Paris shopkeeper Catherine Sauger wears a scallop shell on her backpack. She's doing a 2-week leg of the route and will pick it back up again on her August vacation.
She says it's a wonderful way to discover the gastronomy and regions of France. And walking on a pilgrimage, she says, gives you strength at every level.
For many Catholics, the pilgrimage to Compostela is a profound religious experience. But many pilgrims do it for nonreligious reasons, and the walk to Compostela has morphed into a social and cultural phenomenon. Pilgrims stay in special hostels and many carry cards that are stamped to show their progress along the route.
Leaving Vezelay, I spot a lone backpacker on a busy road.
Pascal Begin, a 55-year-old parish priest, has taken off his shoes and socks to reveal bandages all over his feet — and he's only been walking for a day.
"I always wanted to do this pilgrimage for the adventure and spiritual growth," he says. "But whether you're religious or not, everyone is looking for simplicity and getting to know themselves and meeting others. It's just human."

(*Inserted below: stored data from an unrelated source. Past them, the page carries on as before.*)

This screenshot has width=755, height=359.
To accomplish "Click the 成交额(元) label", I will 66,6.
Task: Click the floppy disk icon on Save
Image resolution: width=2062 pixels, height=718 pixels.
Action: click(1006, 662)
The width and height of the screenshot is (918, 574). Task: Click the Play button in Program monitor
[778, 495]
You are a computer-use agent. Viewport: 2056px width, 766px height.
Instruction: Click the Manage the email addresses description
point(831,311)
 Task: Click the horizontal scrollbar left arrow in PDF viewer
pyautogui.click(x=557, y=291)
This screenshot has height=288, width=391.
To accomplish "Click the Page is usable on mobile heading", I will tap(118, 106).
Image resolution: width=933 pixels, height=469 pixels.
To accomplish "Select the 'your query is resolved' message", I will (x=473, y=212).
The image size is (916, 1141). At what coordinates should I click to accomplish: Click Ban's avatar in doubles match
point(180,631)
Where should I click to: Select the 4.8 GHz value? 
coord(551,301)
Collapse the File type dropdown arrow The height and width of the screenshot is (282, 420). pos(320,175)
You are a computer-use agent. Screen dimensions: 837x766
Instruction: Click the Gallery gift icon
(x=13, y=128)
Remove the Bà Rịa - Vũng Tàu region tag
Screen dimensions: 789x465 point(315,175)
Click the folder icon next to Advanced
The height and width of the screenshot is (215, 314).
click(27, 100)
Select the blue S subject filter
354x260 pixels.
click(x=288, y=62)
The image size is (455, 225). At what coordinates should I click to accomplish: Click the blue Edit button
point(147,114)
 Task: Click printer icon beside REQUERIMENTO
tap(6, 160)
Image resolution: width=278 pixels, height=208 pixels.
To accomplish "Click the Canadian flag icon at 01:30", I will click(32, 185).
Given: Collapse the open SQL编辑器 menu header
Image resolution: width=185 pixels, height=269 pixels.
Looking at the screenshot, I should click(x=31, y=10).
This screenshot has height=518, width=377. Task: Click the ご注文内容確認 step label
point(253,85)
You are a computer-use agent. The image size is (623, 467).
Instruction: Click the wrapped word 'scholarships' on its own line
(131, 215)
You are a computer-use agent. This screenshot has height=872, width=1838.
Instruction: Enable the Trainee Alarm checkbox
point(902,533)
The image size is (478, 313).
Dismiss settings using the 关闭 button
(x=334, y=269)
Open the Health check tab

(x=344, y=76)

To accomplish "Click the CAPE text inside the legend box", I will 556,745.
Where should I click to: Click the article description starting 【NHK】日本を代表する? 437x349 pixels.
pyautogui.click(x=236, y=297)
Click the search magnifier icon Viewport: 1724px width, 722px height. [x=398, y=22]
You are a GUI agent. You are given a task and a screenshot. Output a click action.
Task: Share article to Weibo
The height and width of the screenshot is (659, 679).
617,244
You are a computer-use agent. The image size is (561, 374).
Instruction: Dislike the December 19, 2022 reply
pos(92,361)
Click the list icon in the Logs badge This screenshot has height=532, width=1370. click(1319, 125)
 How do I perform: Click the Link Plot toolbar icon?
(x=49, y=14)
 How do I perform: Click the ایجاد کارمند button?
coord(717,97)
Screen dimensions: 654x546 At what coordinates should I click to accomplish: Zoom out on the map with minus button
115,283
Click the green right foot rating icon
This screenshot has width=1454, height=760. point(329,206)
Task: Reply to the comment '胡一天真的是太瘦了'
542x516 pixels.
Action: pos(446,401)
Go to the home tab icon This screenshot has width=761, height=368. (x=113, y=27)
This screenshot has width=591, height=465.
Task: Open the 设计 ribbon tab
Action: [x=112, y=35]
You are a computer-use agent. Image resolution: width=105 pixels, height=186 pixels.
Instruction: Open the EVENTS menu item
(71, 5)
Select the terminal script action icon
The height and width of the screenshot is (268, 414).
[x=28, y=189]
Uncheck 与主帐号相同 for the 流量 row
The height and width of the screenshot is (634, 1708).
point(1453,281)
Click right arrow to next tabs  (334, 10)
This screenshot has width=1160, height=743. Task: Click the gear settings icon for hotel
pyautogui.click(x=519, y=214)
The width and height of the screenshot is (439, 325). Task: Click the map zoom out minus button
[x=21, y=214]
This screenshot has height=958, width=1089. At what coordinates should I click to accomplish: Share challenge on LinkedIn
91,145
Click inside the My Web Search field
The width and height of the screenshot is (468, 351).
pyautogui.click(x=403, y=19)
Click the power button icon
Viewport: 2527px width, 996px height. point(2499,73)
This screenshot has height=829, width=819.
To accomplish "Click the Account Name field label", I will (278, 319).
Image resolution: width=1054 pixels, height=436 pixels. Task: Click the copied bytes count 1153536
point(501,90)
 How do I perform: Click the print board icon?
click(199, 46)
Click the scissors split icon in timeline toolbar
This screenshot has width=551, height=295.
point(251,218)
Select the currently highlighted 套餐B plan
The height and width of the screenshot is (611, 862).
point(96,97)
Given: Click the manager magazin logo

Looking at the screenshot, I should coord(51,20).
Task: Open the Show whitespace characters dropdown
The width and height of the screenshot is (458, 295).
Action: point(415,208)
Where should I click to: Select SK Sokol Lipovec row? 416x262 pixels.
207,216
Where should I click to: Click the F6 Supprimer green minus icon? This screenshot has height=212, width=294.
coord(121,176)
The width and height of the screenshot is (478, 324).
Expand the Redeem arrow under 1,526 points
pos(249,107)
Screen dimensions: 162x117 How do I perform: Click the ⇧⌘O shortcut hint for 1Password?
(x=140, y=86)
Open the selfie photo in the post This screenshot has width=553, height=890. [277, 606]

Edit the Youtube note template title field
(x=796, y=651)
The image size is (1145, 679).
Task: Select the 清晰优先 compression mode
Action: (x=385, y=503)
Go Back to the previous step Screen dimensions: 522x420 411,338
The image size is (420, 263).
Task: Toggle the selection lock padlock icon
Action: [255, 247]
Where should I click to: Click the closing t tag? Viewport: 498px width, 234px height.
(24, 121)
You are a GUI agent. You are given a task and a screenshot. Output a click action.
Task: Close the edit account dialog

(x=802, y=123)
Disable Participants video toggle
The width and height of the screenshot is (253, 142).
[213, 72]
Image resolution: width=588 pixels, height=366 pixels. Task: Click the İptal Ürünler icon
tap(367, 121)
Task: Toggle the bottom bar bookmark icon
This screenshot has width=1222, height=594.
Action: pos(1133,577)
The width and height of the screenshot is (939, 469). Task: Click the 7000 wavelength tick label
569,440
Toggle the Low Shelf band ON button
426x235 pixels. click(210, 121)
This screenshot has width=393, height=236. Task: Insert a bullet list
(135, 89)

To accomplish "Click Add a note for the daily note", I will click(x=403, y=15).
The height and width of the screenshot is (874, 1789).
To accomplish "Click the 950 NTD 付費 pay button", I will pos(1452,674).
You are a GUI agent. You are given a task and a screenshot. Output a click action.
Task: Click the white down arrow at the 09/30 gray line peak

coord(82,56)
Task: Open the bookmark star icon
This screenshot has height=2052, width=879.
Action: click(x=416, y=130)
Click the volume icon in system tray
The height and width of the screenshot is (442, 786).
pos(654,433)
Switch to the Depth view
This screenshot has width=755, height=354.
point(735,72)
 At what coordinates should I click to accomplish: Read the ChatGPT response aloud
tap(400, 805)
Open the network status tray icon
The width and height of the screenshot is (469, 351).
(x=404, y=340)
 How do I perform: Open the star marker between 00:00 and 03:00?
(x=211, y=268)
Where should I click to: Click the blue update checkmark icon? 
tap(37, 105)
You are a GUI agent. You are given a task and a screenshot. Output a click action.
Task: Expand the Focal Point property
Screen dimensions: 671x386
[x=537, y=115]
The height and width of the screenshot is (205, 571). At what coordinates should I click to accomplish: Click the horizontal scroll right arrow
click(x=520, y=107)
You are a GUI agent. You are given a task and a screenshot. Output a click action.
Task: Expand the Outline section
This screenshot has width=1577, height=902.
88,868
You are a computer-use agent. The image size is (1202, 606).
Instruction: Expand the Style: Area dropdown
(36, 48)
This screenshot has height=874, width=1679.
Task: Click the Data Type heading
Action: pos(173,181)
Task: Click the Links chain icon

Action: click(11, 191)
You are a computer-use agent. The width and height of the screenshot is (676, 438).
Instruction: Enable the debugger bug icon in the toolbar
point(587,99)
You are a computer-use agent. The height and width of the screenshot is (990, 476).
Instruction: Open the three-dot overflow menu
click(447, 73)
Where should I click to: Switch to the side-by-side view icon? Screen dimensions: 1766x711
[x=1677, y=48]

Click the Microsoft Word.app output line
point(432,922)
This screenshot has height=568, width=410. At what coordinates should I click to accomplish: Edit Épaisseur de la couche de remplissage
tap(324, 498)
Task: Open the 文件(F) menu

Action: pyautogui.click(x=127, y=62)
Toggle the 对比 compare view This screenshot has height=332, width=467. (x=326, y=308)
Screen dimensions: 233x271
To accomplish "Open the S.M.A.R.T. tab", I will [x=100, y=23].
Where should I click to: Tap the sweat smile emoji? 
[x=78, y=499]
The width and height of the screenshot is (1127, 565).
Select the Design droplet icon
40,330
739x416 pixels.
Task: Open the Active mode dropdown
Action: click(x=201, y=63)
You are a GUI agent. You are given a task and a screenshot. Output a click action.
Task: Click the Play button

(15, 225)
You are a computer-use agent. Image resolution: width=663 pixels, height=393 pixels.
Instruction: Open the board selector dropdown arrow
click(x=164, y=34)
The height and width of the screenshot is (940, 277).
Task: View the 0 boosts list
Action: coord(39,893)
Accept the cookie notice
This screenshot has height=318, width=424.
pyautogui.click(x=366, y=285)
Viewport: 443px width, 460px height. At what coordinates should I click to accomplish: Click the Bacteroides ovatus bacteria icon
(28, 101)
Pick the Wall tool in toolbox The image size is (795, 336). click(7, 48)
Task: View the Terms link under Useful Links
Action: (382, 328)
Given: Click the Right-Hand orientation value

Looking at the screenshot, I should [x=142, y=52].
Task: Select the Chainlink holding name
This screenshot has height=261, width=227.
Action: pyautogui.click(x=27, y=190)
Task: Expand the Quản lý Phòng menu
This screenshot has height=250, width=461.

Standing where the Paris beltway now cuts through the pilgrims' route, author David Downie muses about what he took away from months of walking in the sun, rain and snow. He didn't have a religious epiphany, he says, but it did change his way of looking at things.
"You get a very different idea of what it means to be out in the elements, and distances, too. When you drive, you have no idea what distances have meant to humans for, well, since the beginning right?" he says. "Most people walked everywhere. And if you wanted to cover a thousand miles, you had to walk."